Task to complete » Copy out the entries exactly, beginning with the line that contains "Sort by LinkedIn Account Id column arrows" and continuing through the line that contains "Click the Limpiar salida button", and leave the pictures out of your answer.

Word and element locating data »
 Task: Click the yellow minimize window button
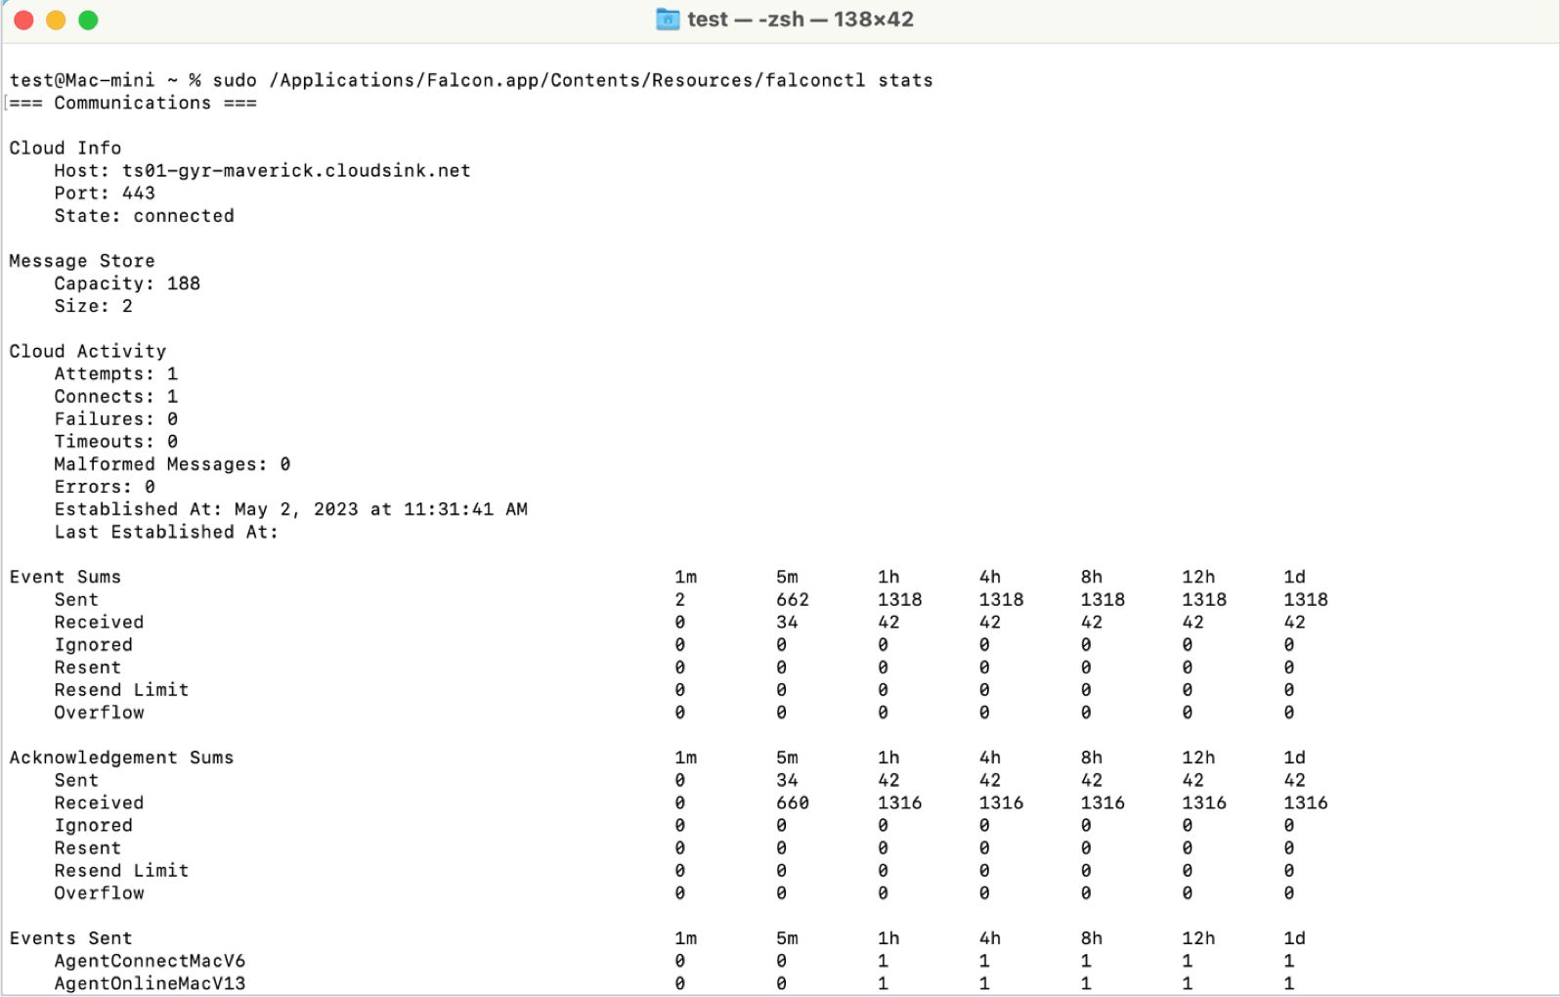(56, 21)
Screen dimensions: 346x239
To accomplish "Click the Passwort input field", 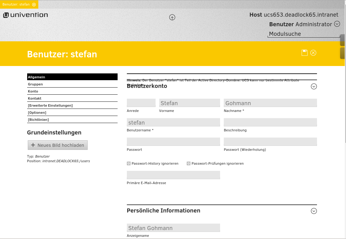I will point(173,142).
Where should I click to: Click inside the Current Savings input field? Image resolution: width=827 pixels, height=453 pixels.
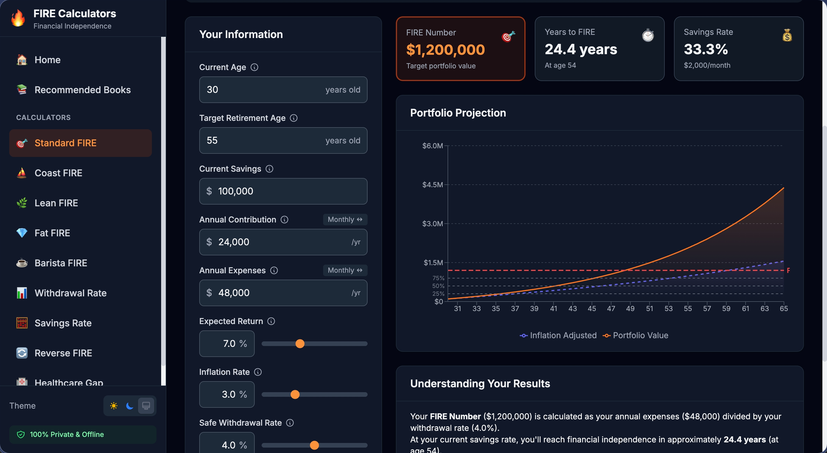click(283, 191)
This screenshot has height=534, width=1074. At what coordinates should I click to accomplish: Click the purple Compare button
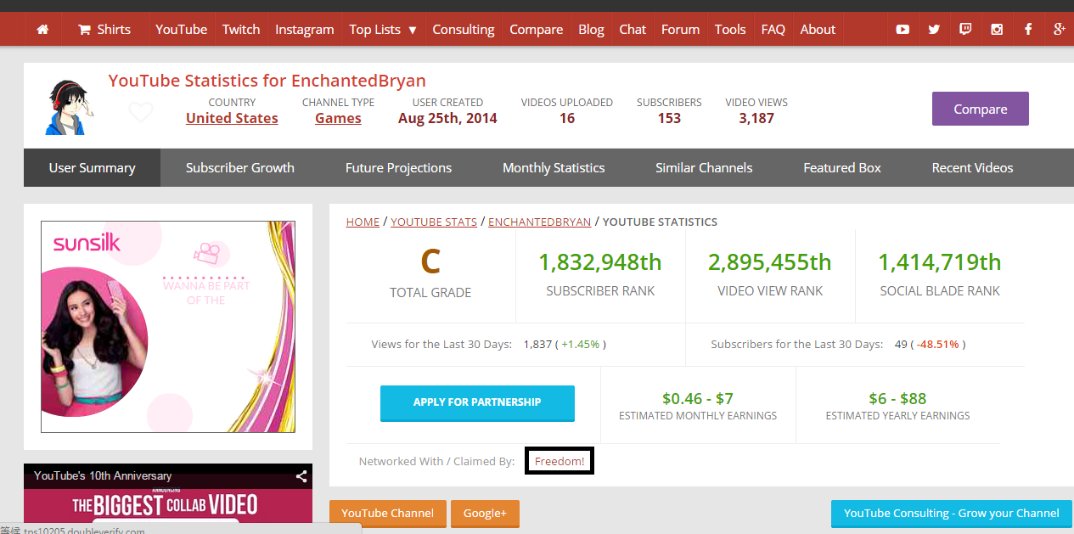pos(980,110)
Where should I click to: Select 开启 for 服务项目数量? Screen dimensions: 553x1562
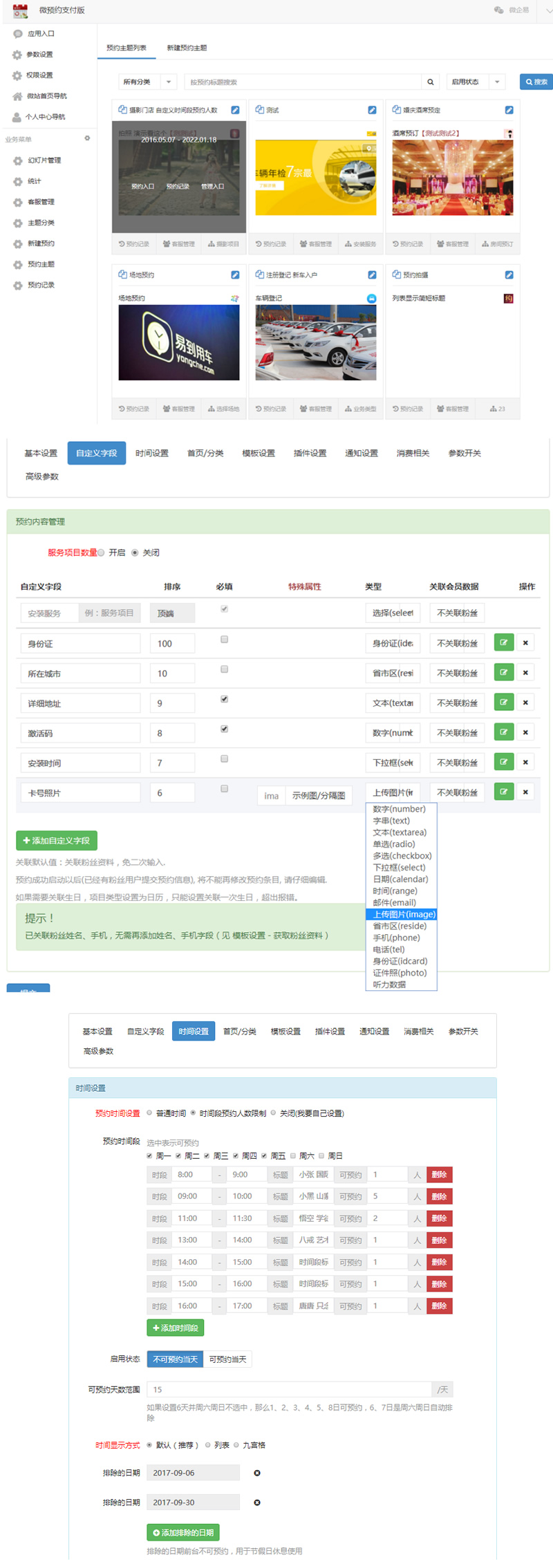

...

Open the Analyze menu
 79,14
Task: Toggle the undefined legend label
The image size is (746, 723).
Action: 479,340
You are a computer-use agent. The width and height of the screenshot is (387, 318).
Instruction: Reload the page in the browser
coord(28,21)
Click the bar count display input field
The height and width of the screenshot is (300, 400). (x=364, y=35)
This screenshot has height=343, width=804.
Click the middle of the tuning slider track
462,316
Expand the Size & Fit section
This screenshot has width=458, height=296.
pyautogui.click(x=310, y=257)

---

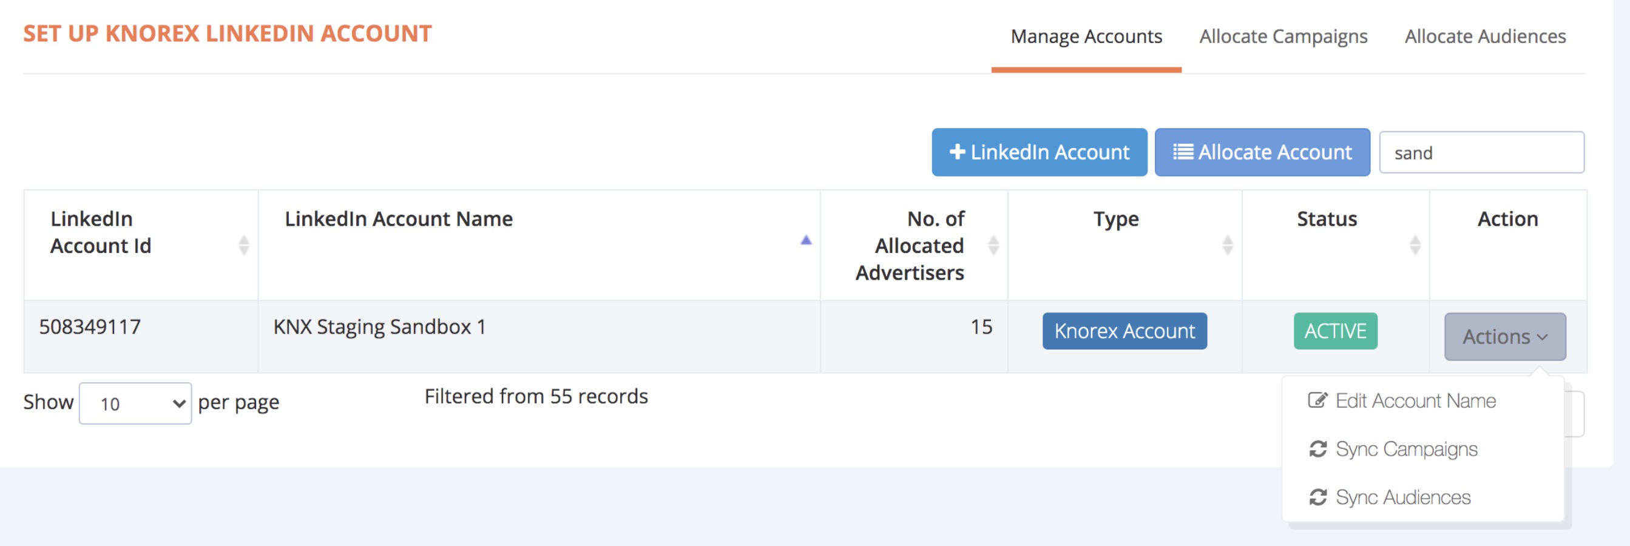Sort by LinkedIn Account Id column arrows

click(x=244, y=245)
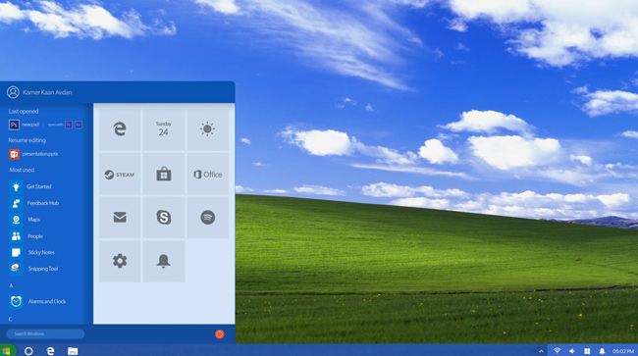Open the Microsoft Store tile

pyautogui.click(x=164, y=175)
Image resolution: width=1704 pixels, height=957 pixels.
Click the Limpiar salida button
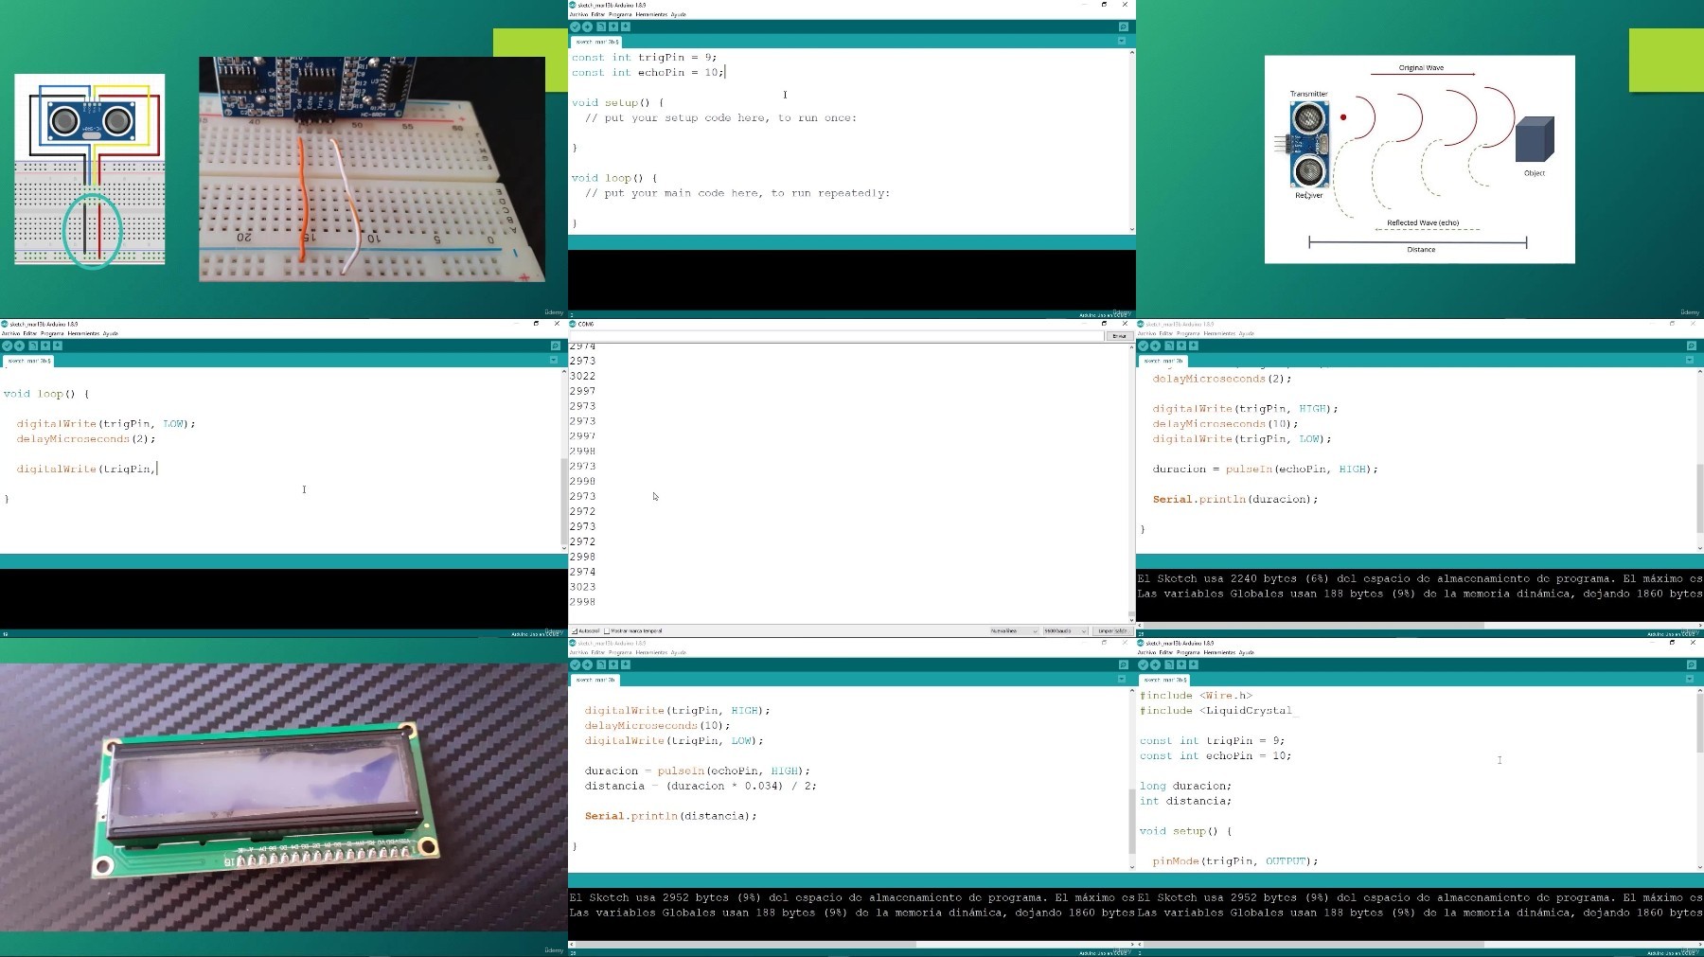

Right answer »
Sort by LinkedIn Account Id column arrows

click(x=244, y=245)
Open the Microsoft Store tile

pyautogui.click(x=164, y=175)
Image resolution: width=1704 pixels, height=957 pixels.
Click the Limpiar salida button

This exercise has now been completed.